- Arcade flyer
- Developer(s): Atari Games
- Publisher(s): Atari Games
- Designer(s): Gary Stark; Mark Stephen Pierce;
- Composer(s): John Paul; Brad Fuller;
- Platform(s): Arcade
- Release: WW: June 1992;
- Genre(s): Beat 'em up
- Mode(s): Single-player, multiplayer

= Guardians of the 'Hood =

1992 video game

Guardians of the 'Hood is a 1992 side-scrolling beat 'em up developed and published by Atari Games for the arcades. The game features digitized sprites (similar to Pit-Fighter) and sprite scaling effects that gives a feeling of depth. It was originally sold in both dedicated cabinets and conversion kits.

==Gameplay==
Guardians of the 'Hood can be played by up to three players simultaneously. Before the game begins, the player chooses between the four main characters or "guardians": Conner, Chief, Javier, and Tanya. Each has their own fighting style and attributes. Health meters are displayed for both player and enemy characters.

The player must advance through four areas (slums, subway, Chinatown and amusement park) to defeat gangs and the main boss.

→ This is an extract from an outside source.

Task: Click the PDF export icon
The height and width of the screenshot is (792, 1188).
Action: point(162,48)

The game features a weapon system, where a player can collect a variety of objects along the way and throw or use them on the enemies. There is also a power move called "Magic", similar to those seen in the Street Fighter series, where the player throws a projectile at the enemy.

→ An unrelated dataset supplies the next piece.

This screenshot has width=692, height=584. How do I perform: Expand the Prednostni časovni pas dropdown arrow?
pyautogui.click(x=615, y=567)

Hood consists of nine stages or "waves". After completing the first one, the player returns to the gym to have a head-to-head match against a fellow guardian member. Winning two of three rounds grants the player a choice of freely proceeding to the next area or repeating the practice in the gym. From Wave 2 until Wave 7, each gang's territory is divided into three parts. The first two are belt-scroll beat 'em up sections, the latter being gang's headquarters, where at the end the player fight against their leader. Once the boss (and the gang) is defeated, he will be recruited to the guardians team as a selectable character (3 in total: Jay-Jay of The Dreads, Boris of The Shavers, and Kwan of The Dragons). During the third part, the player once again have to practice at the gym. The last two stages are located in the abandoned boardwalk headquarters, followed by a fight against Mr. Big (who is actually a female).

==Plot==
The game is set in a fictional town in the United States named Center City, in April 1993. Three gangs: The Dreads, The Shavers, and The Dragons, led by Mr. Big, took over the neighborhood. A group of local gymgoers called "guardians" fight their way into the gangs territories in order to save the hood, regain control of the city, and discover the identity of Mr. Big.

== Reception ==
RePlay reported Guardians of the 'Hood to be the twelfth most popular arcade game of August 1992.

Hardcore Gaming 101 Kurt Kalata editor-in-chief noted that it improves on Pit-Fighters formula, but manages "to be terrible in almost every way."